## THE TASK
From the data below, repeat exactly the lines from the line with "Author: (638, 1622)" to the line with "[Shop Basics] (405, 43)", both included.
• • • • • • •
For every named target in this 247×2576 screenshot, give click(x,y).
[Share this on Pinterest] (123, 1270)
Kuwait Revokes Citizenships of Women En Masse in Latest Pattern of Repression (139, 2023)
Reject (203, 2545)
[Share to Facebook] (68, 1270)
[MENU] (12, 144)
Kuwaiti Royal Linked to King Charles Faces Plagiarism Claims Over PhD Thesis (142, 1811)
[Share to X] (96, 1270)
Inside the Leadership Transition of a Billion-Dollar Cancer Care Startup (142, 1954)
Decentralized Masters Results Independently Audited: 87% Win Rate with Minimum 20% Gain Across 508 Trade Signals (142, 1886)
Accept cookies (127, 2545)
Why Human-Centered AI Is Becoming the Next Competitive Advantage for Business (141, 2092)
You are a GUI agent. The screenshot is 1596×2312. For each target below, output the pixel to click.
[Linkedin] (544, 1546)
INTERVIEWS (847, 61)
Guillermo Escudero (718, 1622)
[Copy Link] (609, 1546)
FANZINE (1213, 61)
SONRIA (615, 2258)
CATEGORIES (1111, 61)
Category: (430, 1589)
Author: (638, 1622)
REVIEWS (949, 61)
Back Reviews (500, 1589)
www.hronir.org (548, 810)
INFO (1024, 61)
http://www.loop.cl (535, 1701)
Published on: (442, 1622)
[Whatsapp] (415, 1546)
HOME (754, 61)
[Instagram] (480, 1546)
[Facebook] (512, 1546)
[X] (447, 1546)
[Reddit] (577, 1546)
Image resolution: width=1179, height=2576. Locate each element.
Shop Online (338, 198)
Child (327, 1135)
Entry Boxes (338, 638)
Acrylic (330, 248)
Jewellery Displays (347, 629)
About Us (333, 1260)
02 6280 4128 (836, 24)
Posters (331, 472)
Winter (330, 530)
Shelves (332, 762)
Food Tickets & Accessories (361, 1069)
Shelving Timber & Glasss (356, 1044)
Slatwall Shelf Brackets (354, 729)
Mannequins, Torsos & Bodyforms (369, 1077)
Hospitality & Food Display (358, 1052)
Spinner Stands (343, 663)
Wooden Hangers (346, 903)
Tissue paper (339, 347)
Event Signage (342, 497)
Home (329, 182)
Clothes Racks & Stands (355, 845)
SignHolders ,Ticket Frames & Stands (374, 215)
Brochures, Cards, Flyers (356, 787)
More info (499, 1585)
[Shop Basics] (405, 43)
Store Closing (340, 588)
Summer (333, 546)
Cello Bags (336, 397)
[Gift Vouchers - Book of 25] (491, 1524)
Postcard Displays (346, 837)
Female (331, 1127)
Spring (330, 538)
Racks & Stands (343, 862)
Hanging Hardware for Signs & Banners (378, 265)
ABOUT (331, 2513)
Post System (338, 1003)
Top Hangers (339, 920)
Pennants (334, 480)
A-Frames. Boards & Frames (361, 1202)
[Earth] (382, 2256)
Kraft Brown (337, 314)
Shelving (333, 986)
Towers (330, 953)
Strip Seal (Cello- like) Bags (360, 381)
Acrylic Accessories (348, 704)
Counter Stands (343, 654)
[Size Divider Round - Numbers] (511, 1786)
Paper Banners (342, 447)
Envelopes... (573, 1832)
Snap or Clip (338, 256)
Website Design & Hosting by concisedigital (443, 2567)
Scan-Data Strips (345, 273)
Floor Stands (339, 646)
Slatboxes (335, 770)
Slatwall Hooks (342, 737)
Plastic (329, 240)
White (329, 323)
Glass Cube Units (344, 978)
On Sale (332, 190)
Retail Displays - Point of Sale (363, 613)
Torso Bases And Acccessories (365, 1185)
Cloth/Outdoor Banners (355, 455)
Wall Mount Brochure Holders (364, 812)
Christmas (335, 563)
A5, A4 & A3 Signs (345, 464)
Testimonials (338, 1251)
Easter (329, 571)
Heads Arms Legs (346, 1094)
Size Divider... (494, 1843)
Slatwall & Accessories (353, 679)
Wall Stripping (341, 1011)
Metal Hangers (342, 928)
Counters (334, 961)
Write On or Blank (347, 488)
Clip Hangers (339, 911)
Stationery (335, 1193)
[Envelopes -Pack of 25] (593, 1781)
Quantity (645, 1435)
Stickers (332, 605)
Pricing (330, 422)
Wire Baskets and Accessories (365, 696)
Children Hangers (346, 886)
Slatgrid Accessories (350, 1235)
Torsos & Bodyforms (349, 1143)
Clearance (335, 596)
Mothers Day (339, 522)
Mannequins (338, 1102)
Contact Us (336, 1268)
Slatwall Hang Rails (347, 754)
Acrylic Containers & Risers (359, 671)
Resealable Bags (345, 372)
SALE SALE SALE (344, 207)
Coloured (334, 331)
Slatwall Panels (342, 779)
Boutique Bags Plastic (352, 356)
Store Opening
• • • • • • •
## RESPONSE BOX
Author: (638, 1622)
REVIEWS (949, 61)
Back Reviews (500, 1589)
www.hronir.org (548, 810)
INFO (1024, 61)
http://www.loop.cl (535, 1701)
Published on: (442, 1622)
[Whatsapp] (415, 1546)
HOME (754, 61)
[Instagram] (480, 1546)
[Facebook] (512, 1546)
[X] (447, 1546)
[Reddit] (577, 1546)
Image resolution: width=1179, height=2576. Locate each element.
Shop Online (338, 198)
Child (327, 1135)
Entry Boxes (338, 638)
Acrylic (330, 248)
Jewellery Displays (347, 629)
About Us (333, 1260)
02 6280 4128 (836, 24)
Posters (331, 472)
Winter (330, 530)
Shelves (332, 762)
Food Tickets & Accessories (361, 1069)
Shelving Timber & Glasss (356, 1044)
Slatwall Shelf Brackets (354, 729)
Mannequins, Torsos & Bodyforms (369, 1077)
Hospitality & Food Display (358, 1052)
Spinner Stands (343, 663)
Wooden Hangers (346, 903)
Tissue paper (339, 347)
Event Signage (342, 497)
Home (329, 182)
Clothes Racks & Stands (355, 845)
SignHolders ,Ticket Frames & Stands (374, 215)
Brochures, Cards, Flyers (356, 787)
More info (499, 1585)
[Shop Basics] (405, 43)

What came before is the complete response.